The purpose of a CHRO is to predict critical task failures (in this case, inappropriate antibiotic prescriptions) in a manner that is faster, more comprehensive, and requires fewer resources. MAM enables the CHRO to predict task failures in advance, to focus and force-multiply teams in high reliability organizations (HROs), making it possible to strive for a zero-defect culture. This care delivery improvement approach is complemented by the Fractal Model for Quality Management (Pronovost & Marteller, 2014), which helps create more easily replicable quality teams, to ensure simplicity and rapid scalability.
Aims for this study, which deployed CHRO in the Trinity Health System alongside Air Force project teams, focused on determining the advantages of:
Notifications that micro-target only predicted task failures, to in turn reduce the effort, interruptions, and other burdens placed on small footprint teams
Targeting patients “further upstream” before they become septic
Assessing the consequent reduction in restricted antibiotics, as well as other values offered by the new approach
Methods
The study population in the suburban Michigan medical setting consisted of approximately 800 patients over a four-month time period that had signs of infection, with alerting focused on 113 patient cases associated with three study cohorts.
The key “high value” tasks studied were the sepsis bundle, including lactic acid draw, blood culture draw, antibiotic administration, IV bolus administration, repeat lactic acid draw, and vasopressor tasks being completed within time limits. In the cohort identified to have tasks at risk of failure, the compliance for these high-value tasks essentially doubled from less than 40% on average to over 80% once the micro-targeting method was put in place beyond the weekdays’ day shift for the hospital. So, initially there was success in one key metric of the study.

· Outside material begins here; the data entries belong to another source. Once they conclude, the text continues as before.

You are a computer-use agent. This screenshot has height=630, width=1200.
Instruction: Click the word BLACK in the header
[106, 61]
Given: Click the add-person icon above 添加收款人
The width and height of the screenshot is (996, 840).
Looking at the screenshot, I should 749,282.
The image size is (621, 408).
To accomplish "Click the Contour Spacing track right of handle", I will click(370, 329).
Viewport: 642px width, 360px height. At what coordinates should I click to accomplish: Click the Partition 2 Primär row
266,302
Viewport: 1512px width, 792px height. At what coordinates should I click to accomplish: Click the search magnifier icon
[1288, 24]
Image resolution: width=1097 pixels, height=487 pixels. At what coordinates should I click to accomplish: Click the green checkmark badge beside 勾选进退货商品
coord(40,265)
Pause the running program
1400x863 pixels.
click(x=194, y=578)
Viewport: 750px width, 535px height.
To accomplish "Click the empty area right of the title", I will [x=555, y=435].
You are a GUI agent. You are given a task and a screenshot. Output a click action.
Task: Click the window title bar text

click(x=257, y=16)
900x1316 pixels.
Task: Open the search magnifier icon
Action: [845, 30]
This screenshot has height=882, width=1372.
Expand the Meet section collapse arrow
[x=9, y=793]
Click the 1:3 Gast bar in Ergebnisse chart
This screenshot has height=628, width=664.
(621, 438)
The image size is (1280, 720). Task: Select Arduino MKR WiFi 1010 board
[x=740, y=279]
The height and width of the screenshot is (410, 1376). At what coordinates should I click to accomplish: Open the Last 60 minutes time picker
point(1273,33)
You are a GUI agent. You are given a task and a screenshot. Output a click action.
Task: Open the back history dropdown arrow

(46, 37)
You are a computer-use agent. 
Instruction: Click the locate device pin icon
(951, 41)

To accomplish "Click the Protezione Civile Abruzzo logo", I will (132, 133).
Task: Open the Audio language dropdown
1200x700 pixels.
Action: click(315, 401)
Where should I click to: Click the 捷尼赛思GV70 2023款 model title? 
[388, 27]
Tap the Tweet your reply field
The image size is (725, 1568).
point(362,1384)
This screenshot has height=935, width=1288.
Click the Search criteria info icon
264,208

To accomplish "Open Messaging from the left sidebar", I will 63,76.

The intervention in the CHRO was deployment of dynamic rather than static checklists to the emergency department (ED) charge nurses and sepsis team by predicting compliance. Organizing work in this way reduced task overload, focusing and force-multiplying teams. This enabled improved task shifting to minimize staff overloads (reducing failure to rescue) and under-loads (reducing opportunity costs).